## TRECHO FORNECIDO:
TAB: Aliás, da última vez que conversamos, você dizia estar preparando um novo filme -- e a temática seria ambiental. Como está essa empreitada?
Fernando Meirelles: Ainda estou escrevendo o roteiro com o Braulio Mantovani [trabalharam juntos em "Cidade de Deus", entre outros]. É um filme sobre a crise do clima, minha obsessão, não consigo evitar. Um filme para adolescentes que se passa em muitos lugares do mundo. O fato é que se você está preocupado com a Covid-19, melhor mudar a chave. Esse vírus é uma titica com data para acabar. Deve gerar uma crisezinha na humanidade, que vai durar uns quatro ou cinco anos, muito mais pela radicalidade das medidas tomadas do que pela letalidade em si, mas depois a vida segue -- um pouco transformada, espero. É claro que, olhando hoje, o que chamei de crisezinha sentimos como uma tragédia histórica. E, de fato, é. Mas comparada à outra, que pode simplesmente colocar fim na história, os cinco anos de crise parecem pouca coisa. É com esta perspectiva que estou falando. Não quero parecer engraçadinho diante do possível milhão de pessoas que morrerão, se é que vá chegar aí, mas a crise do clima é de outra dimensão. É só mais lenta, o que a torna meio invisível. Mas é definitiva e vai escalar continuamente, até uma possível extinção da civilização como conhecemos, e vai doer. Há muita gente tranquila porque acredita que a ciência vai dar um jeito no aquecimento global, "o Bill Gates deve estar pensando em alguma coisa". Só que não. Isso é pensamento mágico, é como fazer jejum para o novo coronavírus ir embora. A ciência tem, sim, muitas maneiras de mitigar a velocidade do aumento da temperatura na atmosfera e podemos ganhar tempo, mas parece que não estamos suficientemente interessados no futuro.

## MATERIAL DE CONSULTA:
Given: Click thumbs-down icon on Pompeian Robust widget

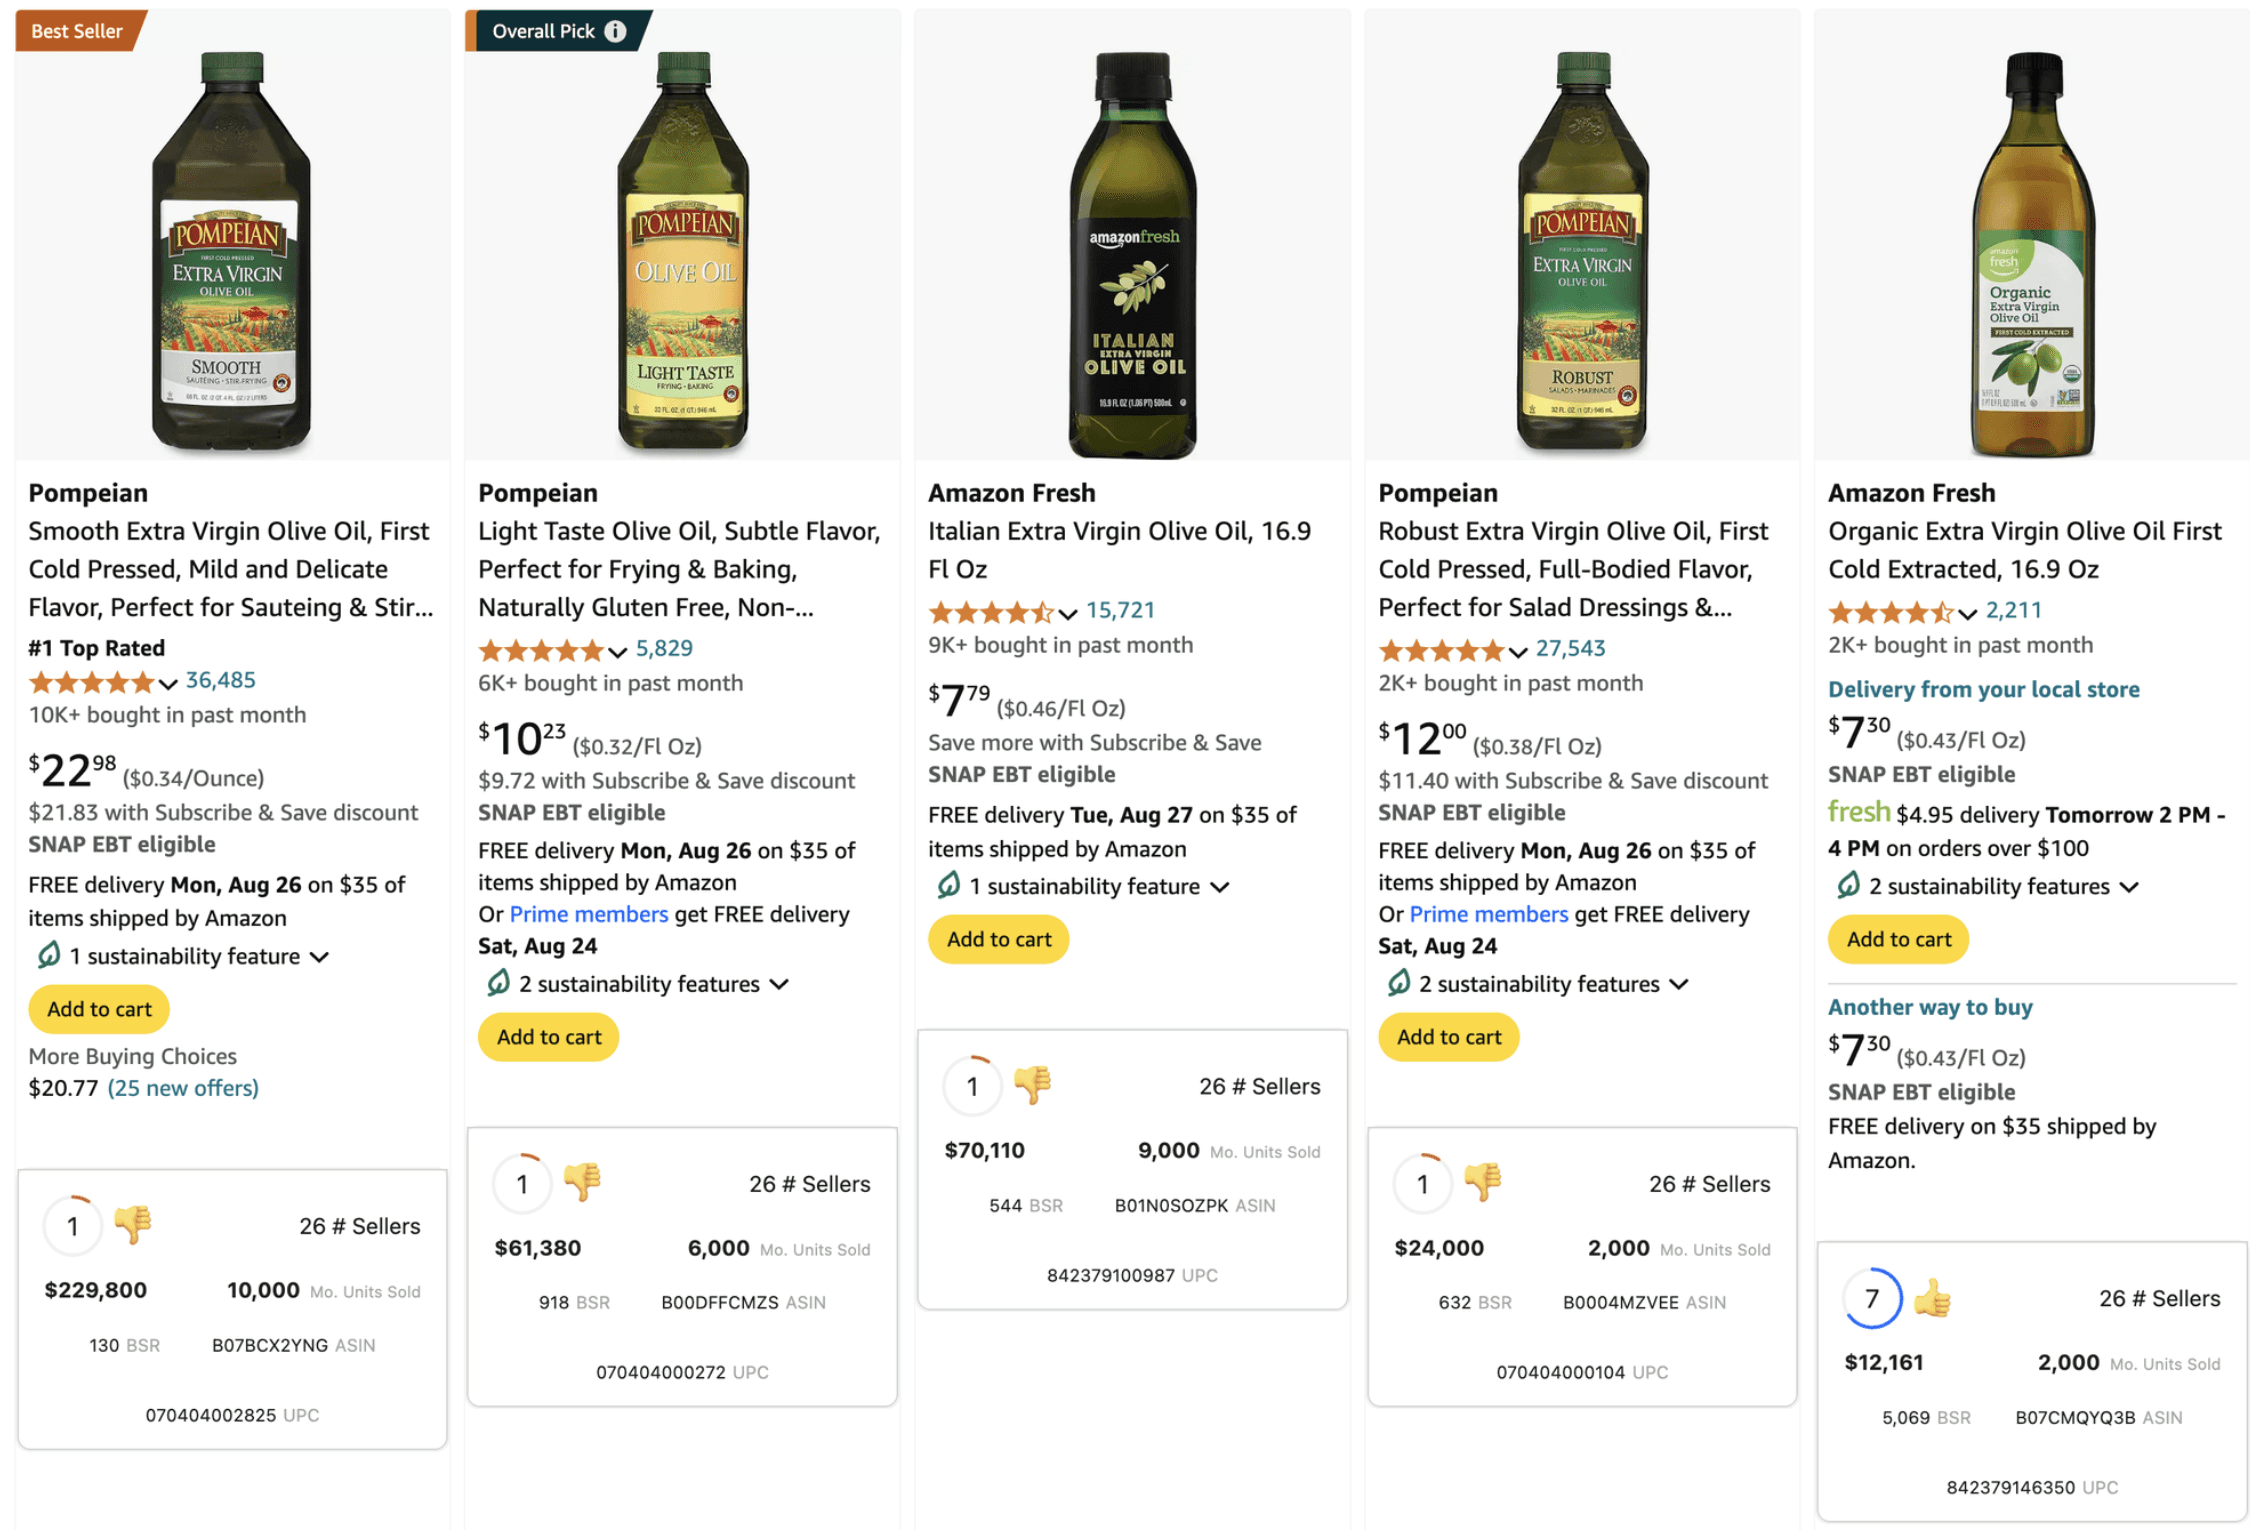Looking at the screenshot, I should [x=1482, y=1182].
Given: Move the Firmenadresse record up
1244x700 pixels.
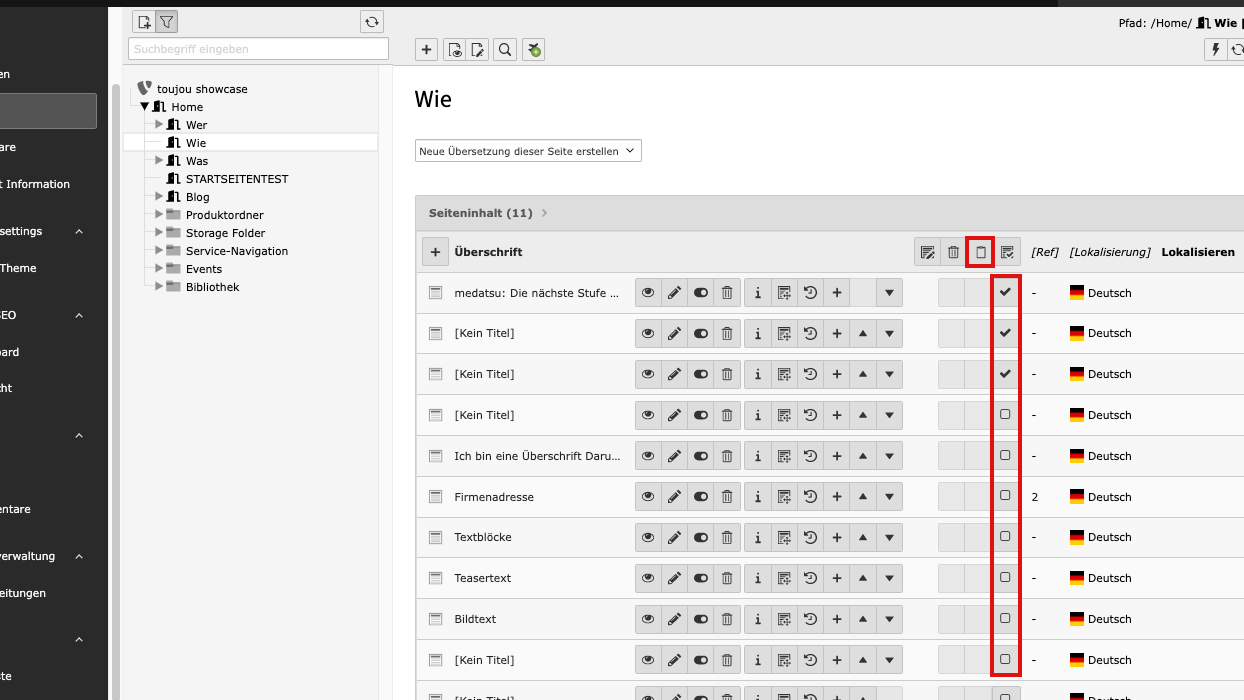Looking at the screenshot, I should coord(863,497).
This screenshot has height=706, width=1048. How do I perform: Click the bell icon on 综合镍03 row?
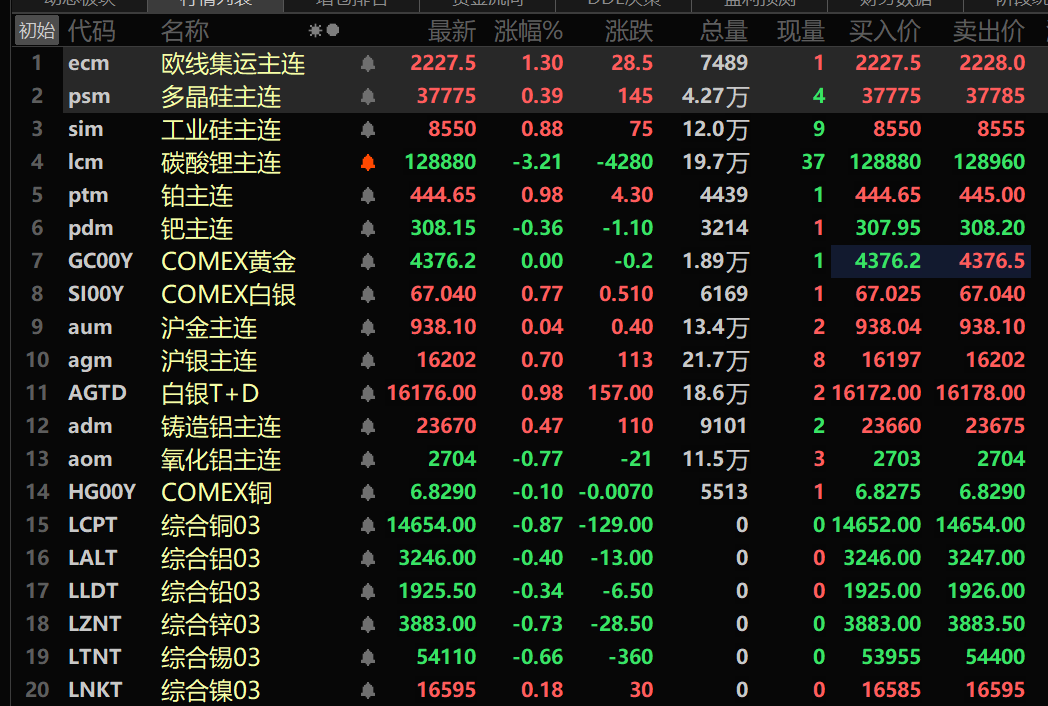[x=368, y=690]
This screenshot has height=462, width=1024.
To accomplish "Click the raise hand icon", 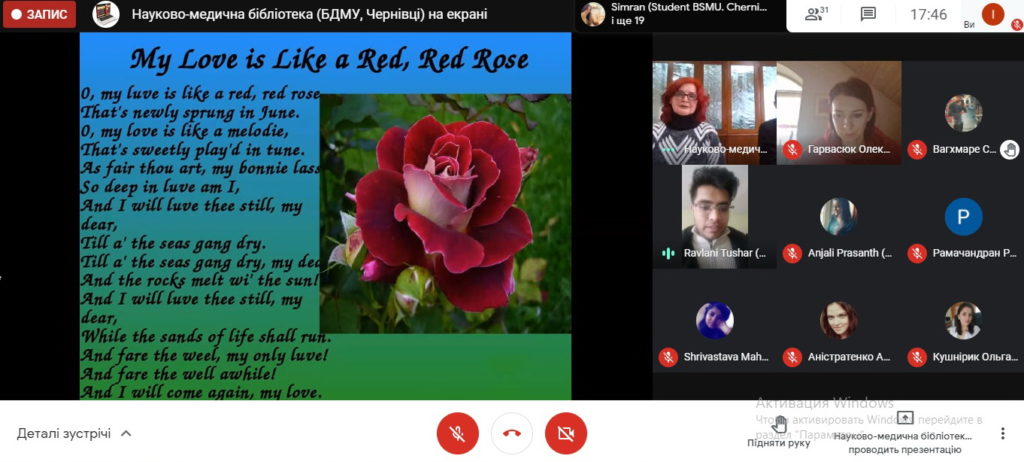I will [x=779, y=423].
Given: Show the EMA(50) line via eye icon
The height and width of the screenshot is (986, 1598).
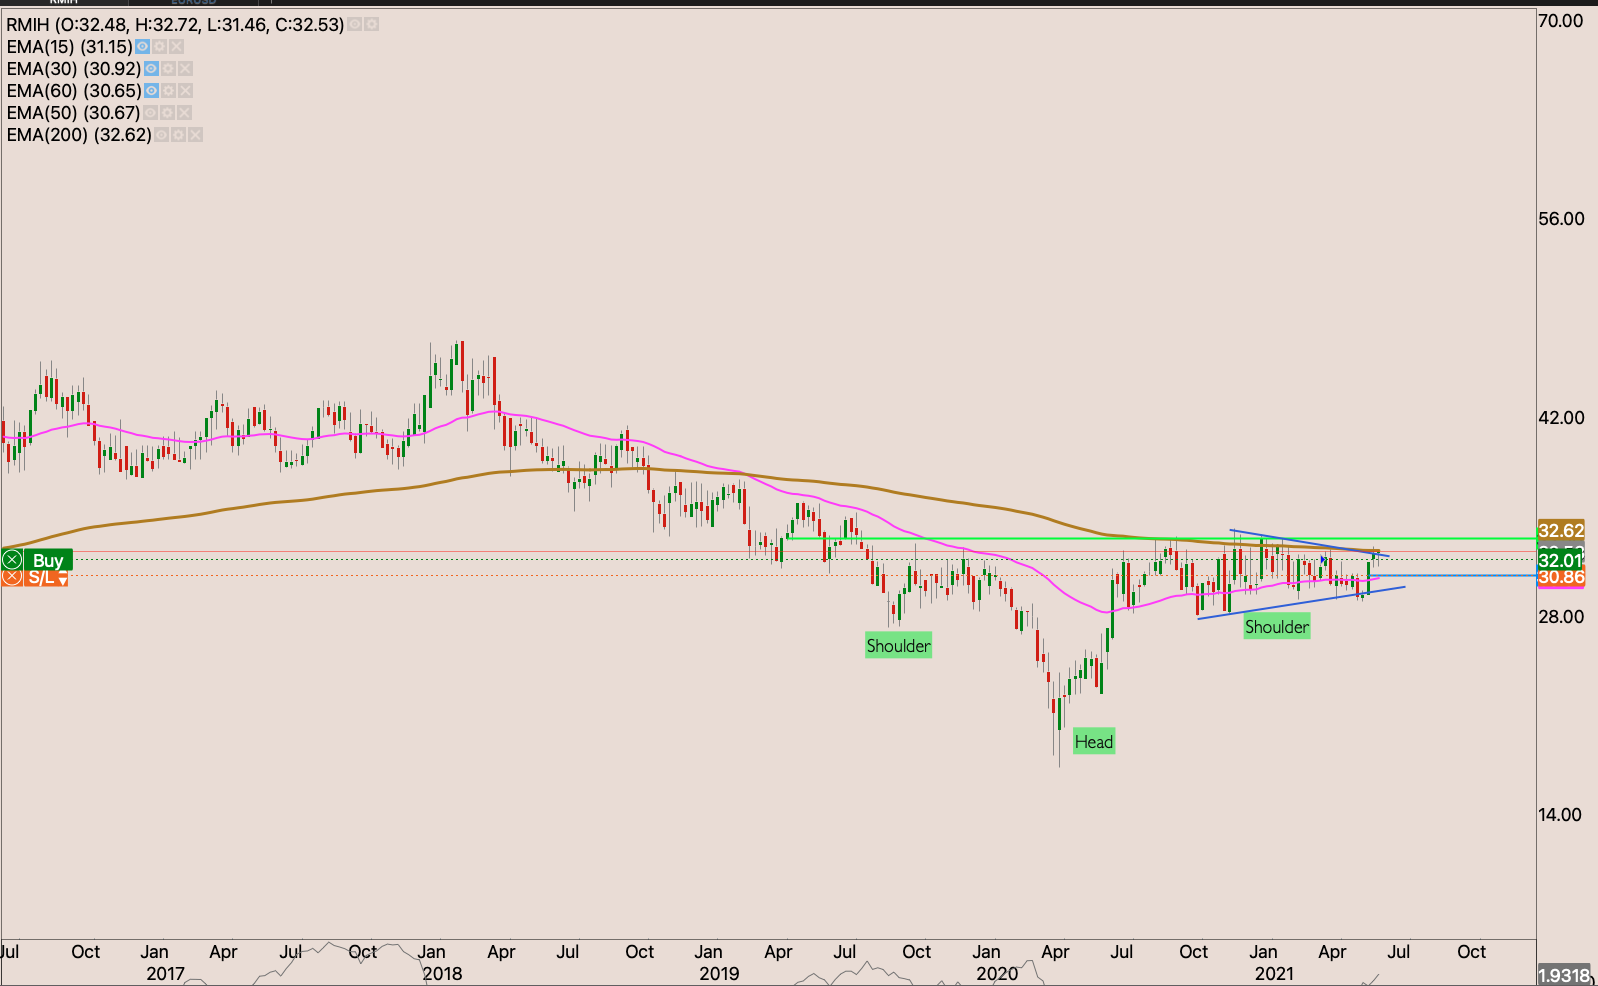Looking at the screenshot, I should [x=150, y=113].
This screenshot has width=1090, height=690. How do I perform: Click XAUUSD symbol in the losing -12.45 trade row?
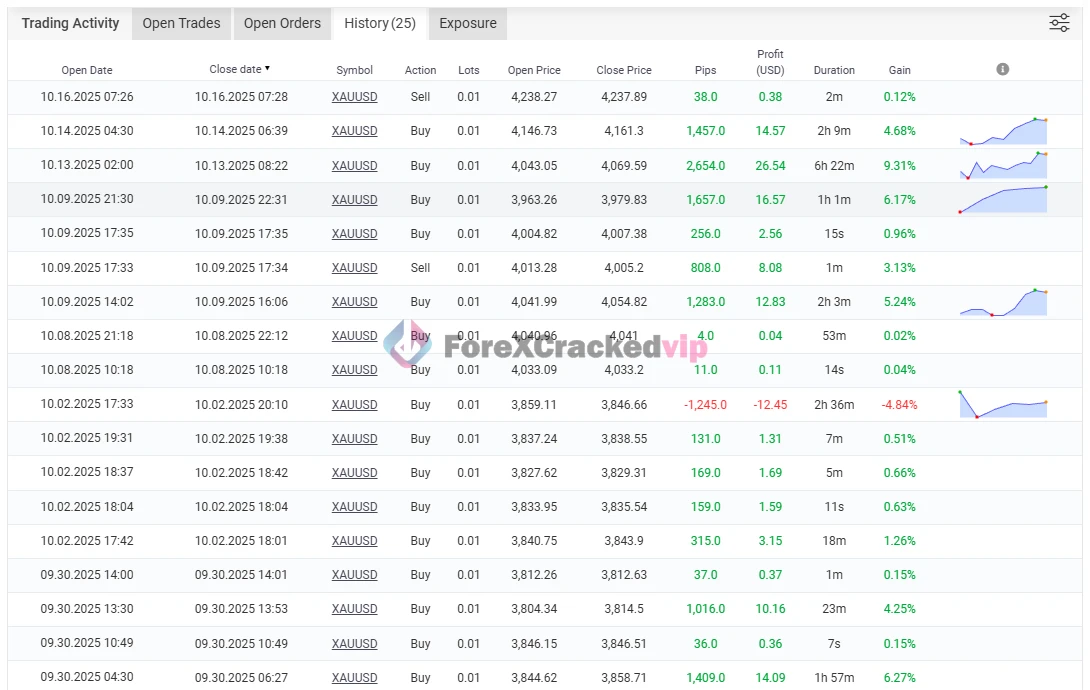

## TAREFAS:
#1 Na entrevista com Fernando Meirelles, com quem ele está escrevendo o roteiro do novo filme?
#2 Dê sequência à entrevista com Fernando Meirelles sobre a crise do clima, começando depois da última frase dela.
As entradas vêm de outra fonte, sem relação com o trecho.

## RESPOSTAS:
#1 Com Braulio Mantovani.

#2
TAB: Considerando o desrespeito do ser humano com os recursos naturais, podemos imaginar que outros vírus assim não tardarão a aparecer?
FM: E se o vírus for o anticorpo do planeta? Li essa pergunta em algum lugar e me pareceu fazer sentido nesse meu momento holístico. Gaia tentando se livrar de um patógeno, nós. Mas também já andei lendo que há grande possibilidade de esse vírus ter sido criado como arma biológica no laboratório do exército norte-americano em Fort Detrick, no estado de Maryland, nos Estados Unidos. Se for isso, a teoria do anticorpo contra o patógeno perde o sentido. Gaia pode ter enlouquecido alguns humanos intencionalmente, fazendo-os gostar de arminhas, incluindo as biológicas, para induzi-los a um erro autodestrutivo. Juro que também considero essa possibilidade.